Even for someone who works from home, and therefore spends a lot of time cocooned indoors, being forced to do so because of a global pandemic gets kind of old pretty quick. Thankfully I've spent the last five years or so hoarding a bunch of solitaire wargames, a habit which has been nicely abetted by a recent small explosion of such offerings from various wargame publishers.

One such game I bought in 2019 was Legion Wargames' Target For Today, a spiritual successor of sorts to Avalon Hill's beloved (but sadly long out of print) B-17 Queen of the Skies. I say beloved in a vicarious sense as B-17 was one AH offering I never encountered as a young gamer and I can only rely on the memories of other gamers who endlessly sing its praises.

Despite my lack of nostalgia for the original game, the reviews for Target For Today were strong enough to convince me to order a copy and...it sorta sat on my shelf for a year. I say sorta because I did furtively lay the thing out and play a single mission some months ago. It was a bit daunting, to say the least. The game essentially boils down to a very convoluted series of tables that, via random die rolls, guide you through a single bombing run. You choose your aircraft and mission timeframe, crew the plane, and then make a bunch of die rolls on charts spread across three booklets to determine the outcome of the mission. The only real input you have as a player is determining which guns you will train on incoming fighters when the Germans inevitably send sorties of Luftwaffe aircraft to intercept your bomber group. The rest of the time you're just rolling on numerous tables to see how badly you are shot up on the way in and out and whether or not you hit your target.
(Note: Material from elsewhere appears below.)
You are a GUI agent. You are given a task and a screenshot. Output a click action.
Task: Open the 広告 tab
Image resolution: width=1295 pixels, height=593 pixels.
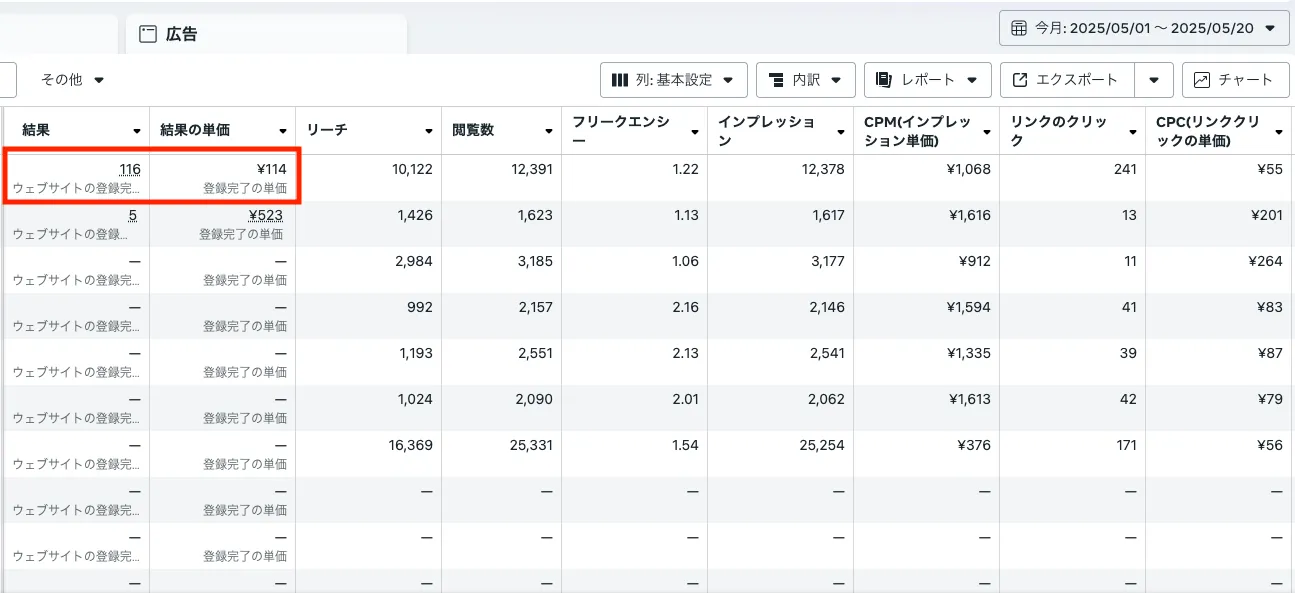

It's a lot to wrap your head around the first time through. I'd be lying by omission if I didn't admit the experience feels a little bit like doing your taxes - except the part where you get to kill Nazis. To make matters worse, the rulebook isn't particularly well-organized. It does smartly guide you through the game, allowing you to sit down with the book and play through your first session using the rulebook as a guide - but as a work of reference it's practically useless. Finding a specific rule can be a pain. And the tables - oh the tables. There are a thousand of them, although you'll only refer to a good dozen or so for the majority of the game. But many of the tables sport an endless series of conditional modifiers which make your eyes swim. For a game that can take a good 2-3 hours for a single bombing run, that's a lot of time spent flipping through charts and rolling dice.

That first game went...okay. I fucked up a bunch of things and had to rewind from time to time - but I got through it. Afterwards I put it back on the shelf, resolving to give it another go.

Which I finally did today, nearly a year later. I almost went with Field Commander: Napoleon - another game that deserves more love than I've given it - but it felt like it was time to give Target For Today another chance.

I'm glad I did.

Something about having internalized the game's rules a little bit - even after a one-year gap - made a huge difference when it came to working through the game's procedures to build the unfolding narrative. And make no mistake about it, it's that last word - narrative - which makes Target For Today a worthwhile experience.

Every detail in Target For Today is ruthlessly modeled  - you can even die before you get in the air, as the game forces you to roll on a chart to determine if you safely take off from your home airfield. The first leg of your journey - at least in the early-war campaign - is relatively safe, your only hazard being the possibility of rolling poorly on the random event table. But when you start to hit resistance, and the air fills with Me-109 and Fw-190 fighter jets...you start to worry a little bit about the aircrew under your command. You assign each of them a name when you create your bomber, and over the course of the game you wince every time an enemy plane evades your defensive fire and lines up a series of shots....any one of which has the potential to kill a crew member, disable a vital system, or destroy your plane. Early in my mission, The Due Diligence took a bomb hit from a green Luftwaffe pilot that could have detonated the payload, instantly killing everyone on board. It was blind dumb luck that the resulting die roll indicated mere superficial damage - but it certainly got my pulse up for a moment as I contemplated losing my entire crew to a lucky shot.

The game is full of these moments, and as you get closer to your target the threat slowly ramps up until you're fending off wave after wave of angry enemy fighters determined to protect your target (in this case the U-Boat dock located in Saint-Nazaire, France).

In the end the crew of the Due Diligence dropped their payload, but due to bad weather and some crap rolls that left them out of formation (earlier my #1 engine stopped working due to a random event, forcing me to either prematurely drop my payload or carry on) the bombs missed their target entirely. There was only one serious casualty - Tail Gunner Hernandez who suffered a crushed pelvis from a Me-110 fighter that shot up the plane's tail section just before the target zone.

The real joy, I suspect, will come with subsequent play sessions as you send the crew up time and time again, hoping to achieve a goal of 25 total survived missions. At this point doing so seems like a daunting task - and in this sense Target For Today shares a bit of DNA with another game I've been playing recently, Kingdom Death: Monster. I'll save my thoughts about that for a separate post - suffice to say they're both wonderful story generators, mostly in the way they turn adversity into a challenge...a challenge which, if overcome, will provide you with a tale you'll not soon forget.